> **ABOUT THIS TASK**
Scan the lines below for the string "will" and copy every one that has it.

[TASK DATA — start]

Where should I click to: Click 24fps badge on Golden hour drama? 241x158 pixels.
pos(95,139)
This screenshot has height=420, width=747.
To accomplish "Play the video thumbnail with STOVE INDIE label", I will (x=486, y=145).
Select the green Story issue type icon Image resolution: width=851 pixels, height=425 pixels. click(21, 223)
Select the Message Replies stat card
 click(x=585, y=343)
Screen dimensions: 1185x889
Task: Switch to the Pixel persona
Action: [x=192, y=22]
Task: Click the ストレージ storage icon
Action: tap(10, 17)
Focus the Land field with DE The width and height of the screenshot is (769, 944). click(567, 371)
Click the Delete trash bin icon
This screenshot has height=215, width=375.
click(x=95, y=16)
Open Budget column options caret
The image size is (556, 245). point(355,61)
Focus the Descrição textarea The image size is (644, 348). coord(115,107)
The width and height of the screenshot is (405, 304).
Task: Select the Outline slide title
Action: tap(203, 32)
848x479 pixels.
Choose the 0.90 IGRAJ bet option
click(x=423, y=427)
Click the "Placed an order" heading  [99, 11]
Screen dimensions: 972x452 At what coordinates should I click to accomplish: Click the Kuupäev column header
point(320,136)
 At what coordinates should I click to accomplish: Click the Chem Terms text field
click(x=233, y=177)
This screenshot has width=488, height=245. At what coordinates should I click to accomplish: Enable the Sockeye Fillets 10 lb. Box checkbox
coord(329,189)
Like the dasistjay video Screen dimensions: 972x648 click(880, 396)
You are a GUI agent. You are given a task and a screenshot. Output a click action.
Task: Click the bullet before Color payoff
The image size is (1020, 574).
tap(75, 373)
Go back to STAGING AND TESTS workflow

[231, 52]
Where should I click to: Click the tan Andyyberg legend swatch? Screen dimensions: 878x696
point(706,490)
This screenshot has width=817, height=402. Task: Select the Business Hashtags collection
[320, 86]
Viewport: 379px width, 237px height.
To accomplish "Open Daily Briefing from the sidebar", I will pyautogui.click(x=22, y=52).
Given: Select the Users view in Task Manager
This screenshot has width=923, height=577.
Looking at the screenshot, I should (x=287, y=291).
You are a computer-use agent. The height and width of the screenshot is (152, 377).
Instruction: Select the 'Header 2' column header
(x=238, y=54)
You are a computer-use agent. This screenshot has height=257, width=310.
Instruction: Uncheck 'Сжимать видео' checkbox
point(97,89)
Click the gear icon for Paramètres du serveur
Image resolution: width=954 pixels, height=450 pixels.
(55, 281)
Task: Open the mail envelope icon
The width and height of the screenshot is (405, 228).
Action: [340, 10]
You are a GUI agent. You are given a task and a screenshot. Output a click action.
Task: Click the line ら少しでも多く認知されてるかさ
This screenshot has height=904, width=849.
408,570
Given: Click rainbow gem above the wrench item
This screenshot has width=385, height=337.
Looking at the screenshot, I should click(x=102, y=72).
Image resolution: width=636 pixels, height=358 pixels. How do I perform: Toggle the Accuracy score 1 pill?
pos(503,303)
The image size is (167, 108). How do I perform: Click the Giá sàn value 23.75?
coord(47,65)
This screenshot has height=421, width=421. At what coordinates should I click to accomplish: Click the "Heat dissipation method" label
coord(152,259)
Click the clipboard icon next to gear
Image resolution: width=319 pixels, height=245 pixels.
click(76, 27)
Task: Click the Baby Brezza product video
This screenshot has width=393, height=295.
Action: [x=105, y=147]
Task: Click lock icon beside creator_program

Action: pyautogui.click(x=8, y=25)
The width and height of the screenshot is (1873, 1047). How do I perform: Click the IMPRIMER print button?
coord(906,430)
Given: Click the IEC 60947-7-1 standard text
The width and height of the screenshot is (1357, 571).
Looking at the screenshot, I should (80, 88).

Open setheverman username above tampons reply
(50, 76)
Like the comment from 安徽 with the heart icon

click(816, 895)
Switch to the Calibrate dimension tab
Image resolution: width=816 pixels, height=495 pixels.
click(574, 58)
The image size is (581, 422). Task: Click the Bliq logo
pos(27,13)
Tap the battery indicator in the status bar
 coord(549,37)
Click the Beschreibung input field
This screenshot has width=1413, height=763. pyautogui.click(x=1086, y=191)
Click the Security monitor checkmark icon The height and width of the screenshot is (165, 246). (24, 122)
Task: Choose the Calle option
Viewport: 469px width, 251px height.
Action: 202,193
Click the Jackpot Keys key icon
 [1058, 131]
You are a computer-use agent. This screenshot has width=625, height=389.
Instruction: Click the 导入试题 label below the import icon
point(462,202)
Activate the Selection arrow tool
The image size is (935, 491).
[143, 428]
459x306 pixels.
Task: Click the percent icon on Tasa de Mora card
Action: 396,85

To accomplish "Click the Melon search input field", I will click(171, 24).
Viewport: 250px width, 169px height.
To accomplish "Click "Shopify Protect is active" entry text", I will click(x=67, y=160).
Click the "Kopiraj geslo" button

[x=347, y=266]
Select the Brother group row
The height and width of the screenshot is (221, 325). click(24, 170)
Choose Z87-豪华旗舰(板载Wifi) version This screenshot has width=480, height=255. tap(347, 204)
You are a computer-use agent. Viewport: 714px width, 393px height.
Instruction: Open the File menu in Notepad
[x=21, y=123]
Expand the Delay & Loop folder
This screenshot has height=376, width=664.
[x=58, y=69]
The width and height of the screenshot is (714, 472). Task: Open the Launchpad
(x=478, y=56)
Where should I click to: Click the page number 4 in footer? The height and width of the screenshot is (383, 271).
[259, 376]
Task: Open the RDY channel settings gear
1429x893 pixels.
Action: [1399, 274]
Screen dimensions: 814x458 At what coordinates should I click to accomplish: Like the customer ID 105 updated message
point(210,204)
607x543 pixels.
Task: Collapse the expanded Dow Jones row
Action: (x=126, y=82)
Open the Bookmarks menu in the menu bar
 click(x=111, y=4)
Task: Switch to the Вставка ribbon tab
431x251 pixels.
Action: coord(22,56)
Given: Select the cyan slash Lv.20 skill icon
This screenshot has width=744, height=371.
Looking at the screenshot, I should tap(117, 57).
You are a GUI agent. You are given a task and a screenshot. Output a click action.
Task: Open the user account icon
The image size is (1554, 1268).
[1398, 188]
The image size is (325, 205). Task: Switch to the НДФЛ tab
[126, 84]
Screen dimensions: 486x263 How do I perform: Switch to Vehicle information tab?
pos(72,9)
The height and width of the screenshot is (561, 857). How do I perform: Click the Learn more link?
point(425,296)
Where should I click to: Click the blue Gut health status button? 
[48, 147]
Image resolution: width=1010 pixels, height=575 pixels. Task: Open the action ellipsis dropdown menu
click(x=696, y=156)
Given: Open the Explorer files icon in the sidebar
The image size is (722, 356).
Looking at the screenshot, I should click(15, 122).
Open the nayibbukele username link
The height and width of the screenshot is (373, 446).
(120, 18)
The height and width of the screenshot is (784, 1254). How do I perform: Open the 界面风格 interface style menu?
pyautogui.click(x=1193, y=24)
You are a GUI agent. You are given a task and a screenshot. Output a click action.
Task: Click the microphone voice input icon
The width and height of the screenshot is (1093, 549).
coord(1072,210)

[TASK DATA — finish]

> **RESULT FOR THIS EXERCISE**
To accomplish "Play the video thumbnail with STOVE INDIE label", I will (x=486, y=145).
To accomplish "Open Daily Briefing from the sidebar", I will pyautogui.click(x=22, y=52).
To accomplish "Click the Melon search input field", I will click(171, 24).
To accomplish "Click "Shopify Protect is active" entry text", I will click(x=67, y=160).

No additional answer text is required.